= Defense Ammunition Center (United States) =

Facility of the US Army Joint Munitions Command

The Defense Ammunition Center (DAC) is the United States Department of Defense’s focal point for ammunition knowledge and logistical support. It is responsible for explosives safety, logistics engineering, transportability, training, depot/garrison doctrine, demilitarization technology, supportability, reliability, technical assistance and career management. DAC also supports all aspects of ammunition operations and activities from development through disposal. The center is part of the US Army Joint Munitions Command.

==History==
The US Army Defense Ammunition Center and School was established in 1920 and was located at Savanna Army Depot, in Savanna, Illinois.
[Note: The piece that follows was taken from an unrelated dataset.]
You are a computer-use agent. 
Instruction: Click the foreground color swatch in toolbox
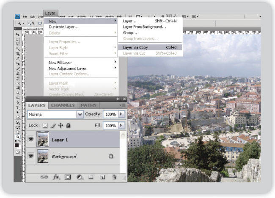17,145
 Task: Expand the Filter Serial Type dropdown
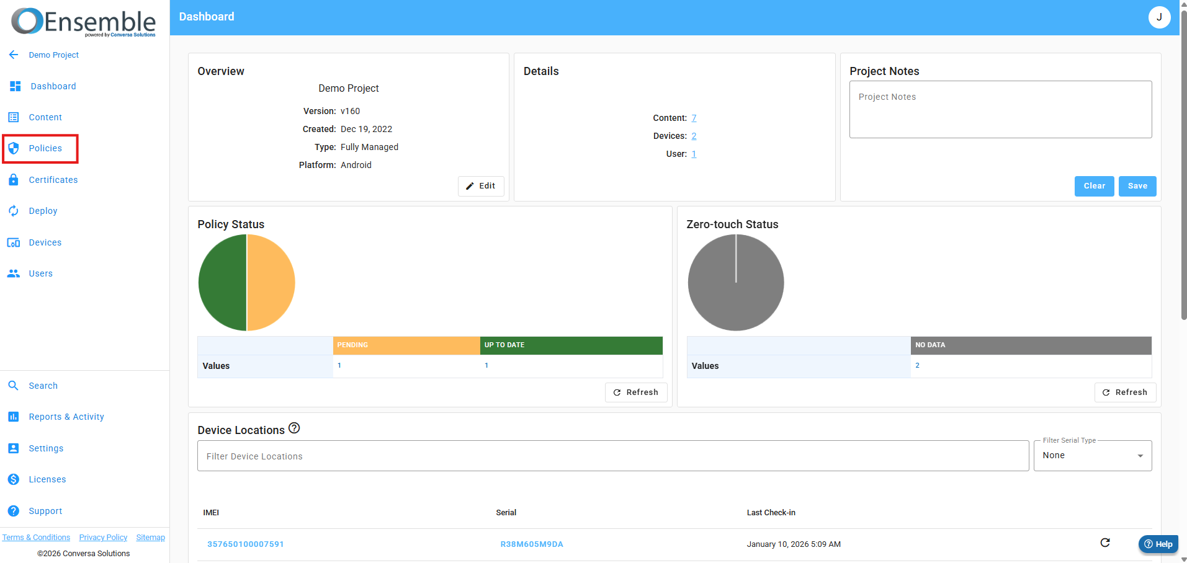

DAC developed the Army's oldest civilian career program, which became the Quality Assurance Specialist (Ammunition Surveillance) or QASAS. In 1971, the organization was officially named Department of the Army Materiel Development and Readiness Command Ammunition Center. In 1994, it became the Defense Ammunition Center. In 1998, DAC relocated from the Savanna Army Depot to the McAlester Army Ammunition Plant, in McAlester, Oklahoma under the 1995 Base Realignment and Closure decision.

==Facilities==
DAC is housed in two buildings as a tenant at McAlester Army Ammunition Plant.